Когда поднялся, Игорь Каргин, меньшевик, сосланный сюда, в Бельское (триста верст за Красноярском) еще в пятом, сказал, что на опушке, возле кладбища, захоронен Петрашевский; могила заросла бурьяном, вот-вот исчезнет с лица земли; какая уж тут память о героях?!
Дзержинский с товарищами работал четыре дня, могилу восстановил, предложив водрузить на ней столб – копию с того, к которому был привязан Петрашевский на Семеновском плацу.
В тот же день урядник отправил донос в Красноярск, требуя убрать поляка, деятельность которого – не успел еще поселиться толком – «есть проявление дерзости, смутьянства и подстрекательства темных мужиков к неповиновению властям, что выразилось в уходе за могилой государственного преступника и масона, некоего Петрашевского».
За это Дзержинский был переведен еще дальше в тайгу, на север.
Оттуда и бежал. «А может, действительно пора? »
Вернувшись из Пятигорска (нет курорта более прекрасного! ), Герасимов ощутил давно забытое чувство счастья, будто что отвалилось в душе, словно какая-то тяжесть исчезла; ходилось легко, думалось весело, даже отчаянно; казалось, что не сорок девять сровнялось, а только-только стукнуло двадцать.

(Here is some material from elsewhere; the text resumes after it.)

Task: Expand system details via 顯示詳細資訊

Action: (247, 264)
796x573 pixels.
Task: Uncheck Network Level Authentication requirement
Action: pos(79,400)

В день приезда, заехав на квартиру, позвонил Пашеньке Эдмэн, из кордебалета, пригласил поужинать в загородном «Ливерпуле»: прекрасная кухня, хорошие вина, знакомых рож нет, все больше иностранные торговцы и сибирские промышленники (в основном почему-то строители железных дорог и мостовики); вернулись домой в третьем часу, нежно ласкали друг друга, Пашенька клялась, что никого еще так не чувствовала; Герасимов знал ее постоянного любовника, красавца двадцати лет, прекрасно сложен, однако игру принимал, уверял, что и у него никогда не было такой нежной подруги; утром пили кофе, словно муж и жена, потом Пашенька прикоснулась к его лбу своими нежными губами, шепнула, что загадка возраста не в том, что мужчина стареет, а, наоборот, в пику женщине продолжает оставаться озорным мальчишкой, и, сказав, что будет ждать звонка, побежала на репетицию.
Лишь после этого Герасимов отзвонил к себе, в канцелярию Столыпина, а уж потом, скорее руководствуясь привычкой, чем надобностью, соединился с департаментом; Виссарионов сердечно его поприветствовал, осведомился, как прошел отпуск, на вопрос о новостях ответил, что в империи наступила пора благодати, и выразил убеждение, что в самое ближайшее время «милый Александр Васильевич найдет время, чтобы вместе попить чайку».
Затем Герасимов отправился на встречу со своим маклером, обменялись новостями, и только поздно вечером ему удалось заглянуть на личную конспиративку, где жил мифический «присяжный поверенный».